How many chords does a musician need to know? How many does an amateur musician who plays mostly popular, folk and blues music, need to know?
My first answer has always been, “all of them” because you never know when you need them. But that’s not realistic. After all, there are thousands of chords you can play on a guitar or piano and you simply can’t memorize every one. Well, at least I can’t.
I know a lot of the basic forms: majors, sevenths, minors and so on – but I sometimes have to take a moment and think out something like a B#m7 or a Gsus4. I rely partly on the memory of the basic shapes, and partly on my understanding of how the fretboard works (so I can move a known shape up or down the neck as necessary).
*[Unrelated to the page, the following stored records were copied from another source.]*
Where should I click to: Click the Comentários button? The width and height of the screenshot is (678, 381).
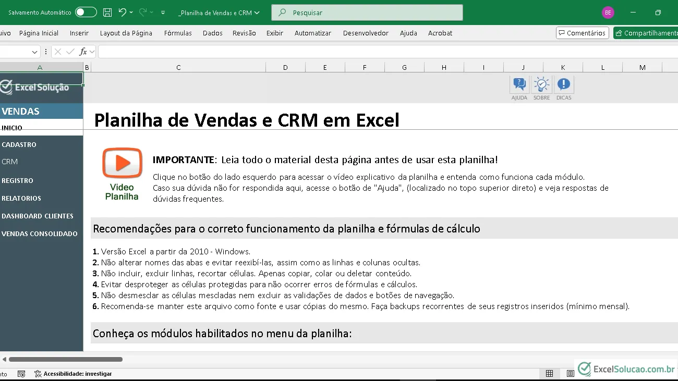[x=582, y=33]
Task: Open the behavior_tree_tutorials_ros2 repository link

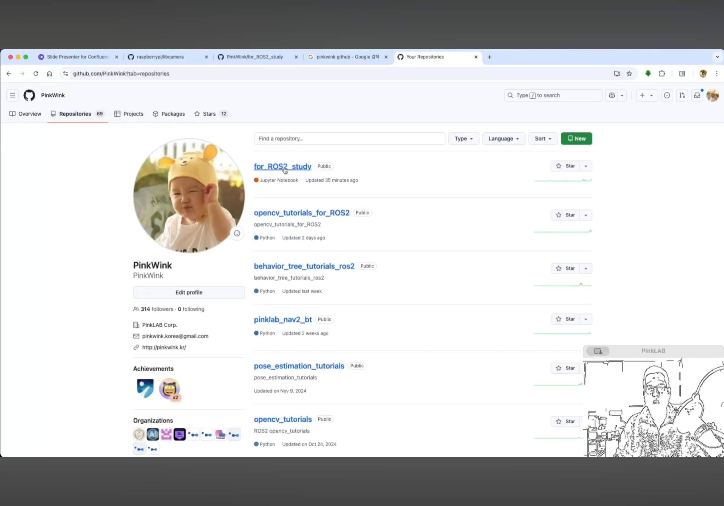Action: click(x=304, y=266)
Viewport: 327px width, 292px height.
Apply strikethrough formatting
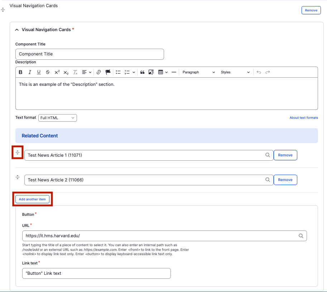pos(48,72)
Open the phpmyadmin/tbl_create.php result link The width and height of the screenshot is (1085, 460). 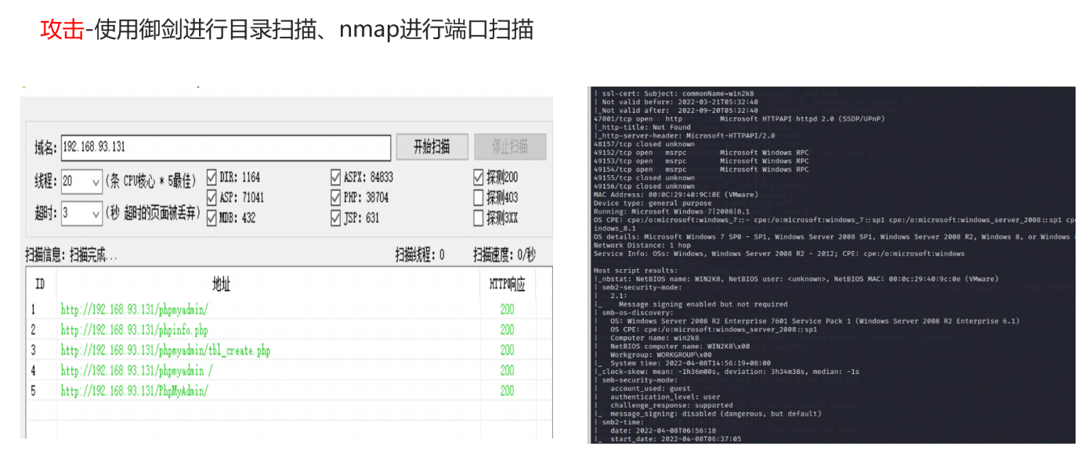[165, 350]
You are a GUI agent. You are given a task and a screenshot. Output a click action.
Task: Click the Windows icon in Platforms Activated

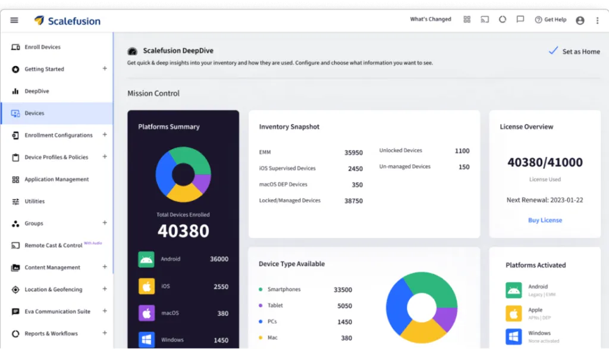[x=514, y=336]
But what about on ukulele, with its four strings – as opposed to the guitar’s six strings (and the piano limited only by the number of keys two human hands can press simultaneously – ten). Surely that must be easier? Well, not much, it turns out. What happens when a chord has five notes and you only have four strings?
Sure, if you stick to a few basic songs and a handful of major keys, you can probably get by with memorizing a couple of dozen shapes and be able to play a lot of contemporary music. But I am also playing some old songs from the 20s and 30s; songs that have jazz chords. Ninths, sixths. Suspended. Chords you don’t find a lot in modern pop music.